Plusieurs femmes ont raconté avoir été harcelées ou agressées par Gilbert Rozon, dont l’animatrice Pénélope McQuade, la réalisatrice Lyne Charlebois, ainsi que les comédiennes Patricia Tulasne et Salomé Corbo. Cette dernière n’était âgée que de 14 ans au moment des faits reprochés.

«Je ne l’ai jamais vu faire quelque chose (de répréhensible) devant moi, mais j’ai entendu plein d’histoires. Pour ma part, les trois ou quatre fois que je l’ai croisé, ç’a été plutôt bref et nous n’avions parlé que d’humour», a révélé Jean-Christophe Surette, qui a travaillé pour Juste pour rire pendant trois ans.

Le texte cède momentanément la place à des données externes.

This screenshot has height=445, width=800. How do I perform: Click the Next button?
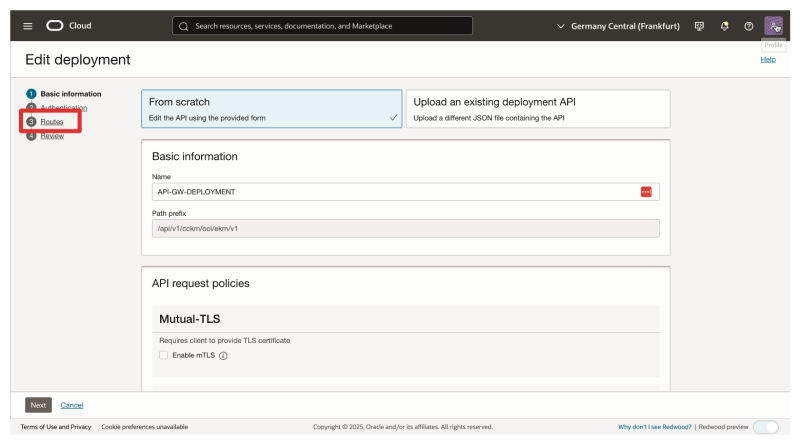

«Par contre, tout ce que j’ai lu (dans les médias) sur les détails de ses actes colle très bien avec le vibe que tu ressens lorsque tu le croises. C’est la personne la plus arrogante que j’ai vue», affirme-t-il dans une entrevue à l’Acadie Nouvelle.

«Il aime se pavaner dans les événements avec l’air du gars qui peut tout se permettre. Ceci dit, je suis surpris par le fait qu’il s’en est aussi pris à des adolescentes. Ce gars-là consommait l’humour comme on consomme du vin cher. Et à l’évidence, il avait la même attitude envers ses victimes», vocifère Surette.

L’humoriste de Dieppe se dit toutefois confiant de voir Gilbert Rozon disparaître sous peu des univers de Juste pour rire (JPR) et Just for laughs (JFL).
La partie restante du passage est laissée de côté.